Screen-element location records
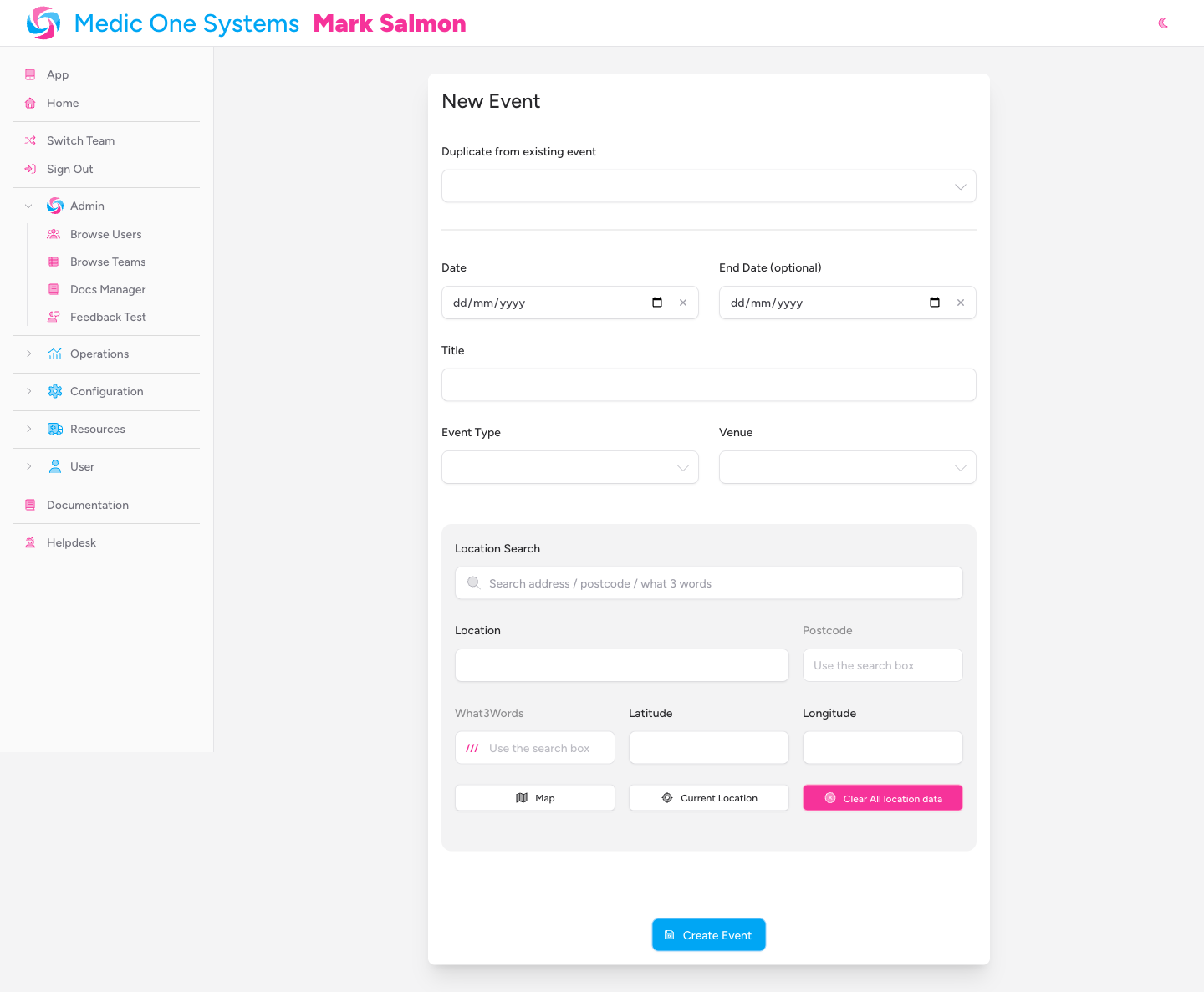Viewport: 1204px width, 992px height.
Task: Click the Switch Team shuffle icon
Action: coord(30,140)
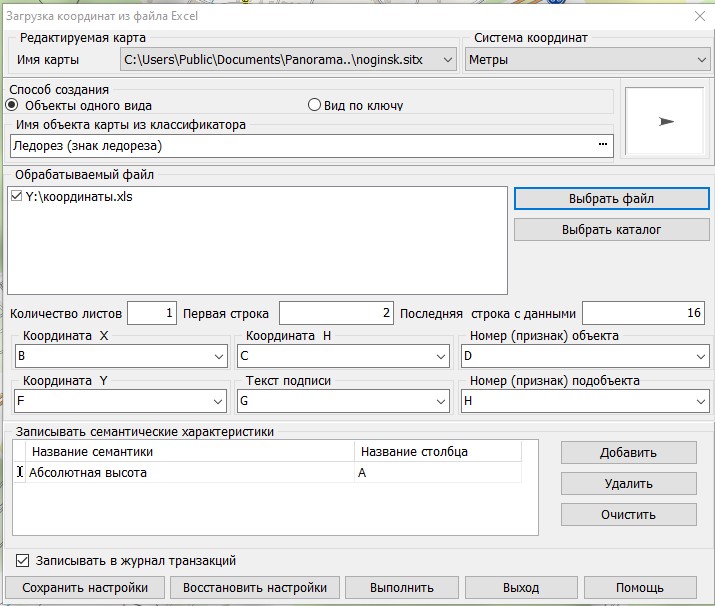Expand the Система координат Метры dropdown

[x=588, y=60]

TASK STATEMENT
Return every line of the rows above exactly as it appears, leaving out the pictures.

FINISHED ANSWER
Viewport: 1204px width, 992px height.
Task: Click the Switch Team shuffle icon
Action: coord(30,140)
Expand the Система координат Метры dropdown

[x=588, y=60]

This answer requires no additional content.